Google Inc said in a surprise move on Thursday that it would raise a US$4 billion war chest with a new stock offering. The announcement stirred widespread speculation and anxiety in Silicon Valley that Google, the premier online search site, would move aggressively into businesses well beyond search and search-based advertising.
Google, which raised US$1.67 billion in its initial public offering last August, expects to raise US$4.04 billion by selling 14,159,265 million Class A shares, based on Wednesday's share price of US$285.10. In Google's whimsical fashion, the number of shares offered is the same as the first eight digits after the decimal point in pi, the ratio of the circumference of a circle to its diameter, which is 3.14159265.
The company, which had nearly US$3 billion in cash as of the end of June, said little about how it would spend the proceeds from the new sale and it did not say how it would conduct the sale.
Google's filing with the Securities and Exchange Commission stated only that "we may use proceeds of this offering for acquisitions of complementary businesses, technologies or other assets."
That phrasing touched off speculation both in Silicon Valley and on Wall Street about where the company might drive its business.
Some analysts said Google, based in Mountain View, California, may be poised to match Yahoo's recent US$1 billion investment in Alibaba, a Chinese online search site.
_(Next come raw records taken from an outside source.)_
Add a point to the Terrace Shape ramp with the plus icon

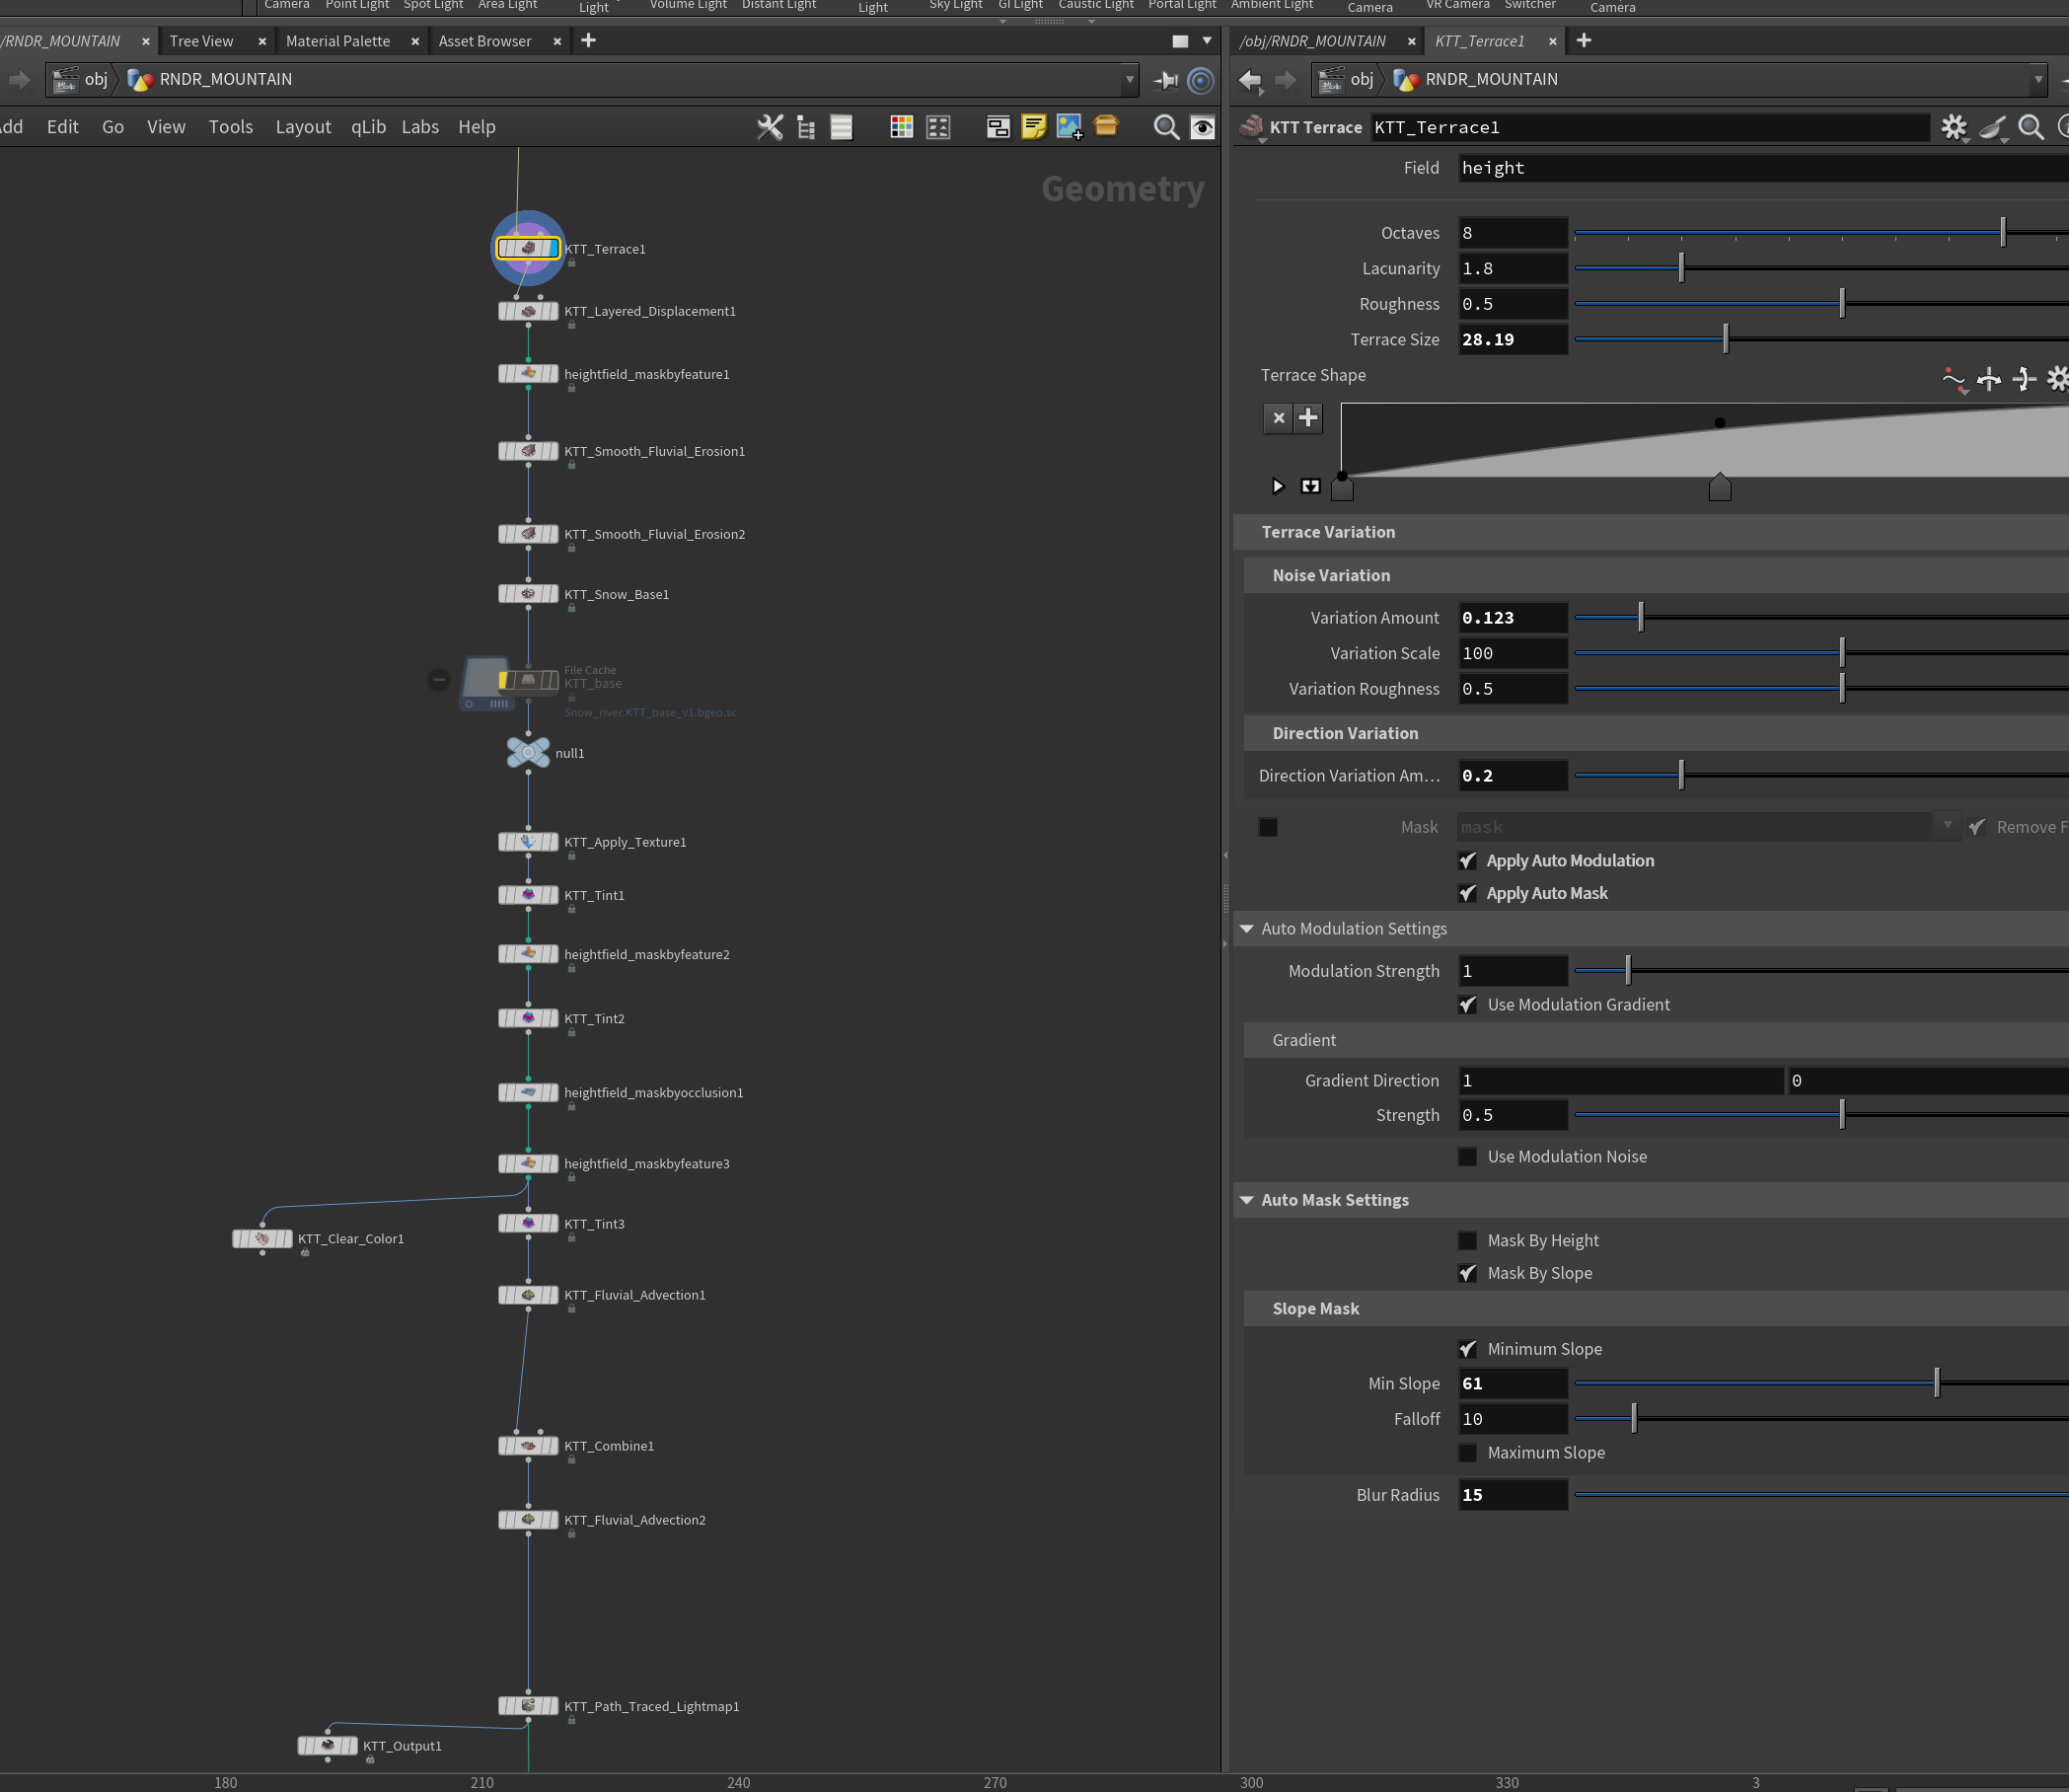tap(1308, 418)
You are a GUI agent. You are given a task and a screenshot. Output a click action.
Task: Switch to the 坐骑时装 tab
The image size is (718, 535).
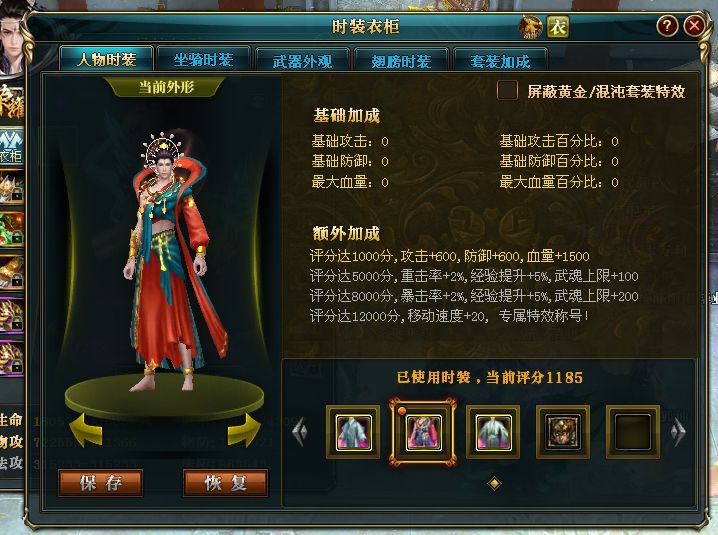(x=203, y=59)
Others said Google could reach into telecommunications with an acquisition of a company like Skype, a provider of Internet-based phone service.
With US$7 billion in cash, Google could also be eyeing a media or digital content company, analysts said.
Many analysts also read Google's new stock offering as preparation to take on its main competitors Microsoft and Yahoo, both of which are involved in a far broader range of business and investments.
While Google's SEC filing stated, "We have no current agreements or commitments with respect to any material acquisitions," many Google watchers believe it is preparing to shift its business growth strategy.
There has, for example, long been speculation that the company was considering a "Google phone," to allow the company's search service to be accessible to mobile Internet users.
To date, Google has preferred to invest in internal growth and has made only a handful of small acquisitions, frequently to acquire technologies and talent.
Earlier this week, Google quietly acquired Android, Inc, a mobile computing firm based in Palo Alto, California, and founded by Andy Rubin, a former Apple Computer engineer who had previously co-founded Danger, Inc, a maker of a portable wireless data handset. As part of the deal, Rubin has joined Google.
Google also recently acquired Dodgeball, a social-networking site. In the past year, it also purchased Keyhole, which developed a digital satellite imagery program; Picasa, which developed software for editing and sharing digital photos; as well as Applied Semantics, Blogger and Urchin.
"The stakes have gone up," said Andrew Kessler, an independent Silicon Valley investor and analyst. "When you have to throw a billion dollars like Yahoo did to buy a minority position in a Chinese company, that is sort of telling you that their organic growth isn't what it used to be."